Jika kita menggunakan hati nurani dan pikiran, seperti yang
dijelaskan di Surah Al-Baqarah bahwa
fitnah lebih kejam dari pembunuhan. Berarti untuk kalian-kalian (khususnya troll account, trash account atau apapun
namanya) yang suka menyebar fitnah, dosa kalian terhitung seperti membunuh banyak
orang. Masih sanggup kah bertemu Tuhan kelak di akhirat? Dengan excuse kalian yang hanya mementingkan
dunia, alias “demi uang”. Like come on,
don’t be hypocrite (paling benci sama
orang munafik).
Kangen sama sosial media jaman dulu ketika Facebook masih berisi status dan foto tentang keluarga, kerabat,
teman, dan lain-lain. Kita-kita masih komen-komenan nggak jelas, tapi nggak
memfitnah pastinya. Kangen masa-masa komen foto tentang pencapaian, keluarga,
atau status galau (hayo buat siapa ini? Tipikal banget ya generasi galau alias
mikir nggak jelas). Kalau saya dulu sih palingan statusnya tentang Manchester United, sampai-sampai bikin
album khusus buat MU beserta para soul mate
mereka (my dedication though). Dan
yang paling lucu ketika saya memprediksi score
pertandingan beberapa klub dan itu banyak benernya. Ahahha. Dan guru SMA
sempat bilang “Rosa tadi malam sibuk ngeramal angka” (masa-masa alay). Nggak penting banget sih ya tapi it was SO MUCH BETTER than spreading rumor
issues aka hoax. Sekarang coba buka Facebook,
kebanyakan isinya pasti berita-berita nggak jelas. Mending didelete saja aplikasinya.
Seperti yang saya katakan di awal, Twitter is the worst. Awal-awal coba lihat hashtag, duh beneran nyesel. Isinya Masya Allah. Heran juga sih ya kenapa banyak banget trash akun, terus followersnya banyak lagi.

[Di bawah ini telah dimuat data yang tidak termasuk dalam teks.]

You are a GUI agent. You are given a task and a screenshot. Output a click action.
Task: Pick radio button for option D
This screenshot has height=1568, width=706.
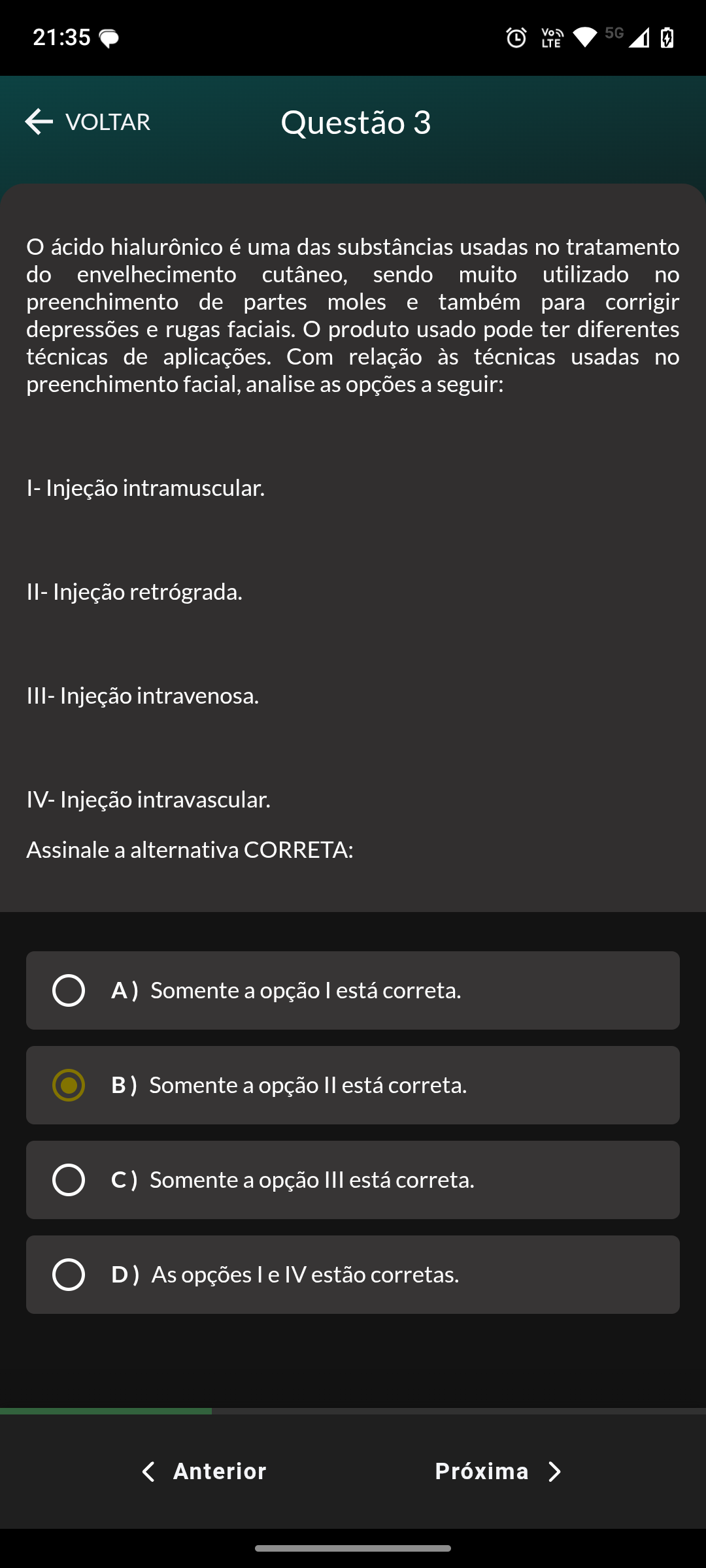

Lah akun saya yang baik-baik aja, angka followersnya cuma segitu dari dulu,
nggak naik-naik (nah just kidding). Sekarang
merambat ke WA, tinggal nunggu IG sama Line
aja kali ya *ngelus dada. Dulu media sosial digunakan sebagai ajang berkomunikasi,
mencari teman lama yang sudah putus kontak, atau sekadar sebagai album mini
mengenai diri kita. Sekarang? Lebih menjurus ke sarana menyebar berita hoax. Buat kita semua, belajar lah untuk
bertanggung jawab setidaknya terhadap apa yang kita ekspresikan. Jika tidak
suka dengan sesuatu/seseorang, mbok ya nggak
usah menyebarkan kabar-kabar bohong, setidaknya nggak usah tahu menahu tentang
hidup orang itu. Lupakan dan anggap she/he
never existed. Nah kalau sudah seperti itu kan lebih menguntungkan, kita
nggak terus-terusan benci dan kita bisa move
on ke sesuatu yang lebih berguna. I
do really miss the old Social Media.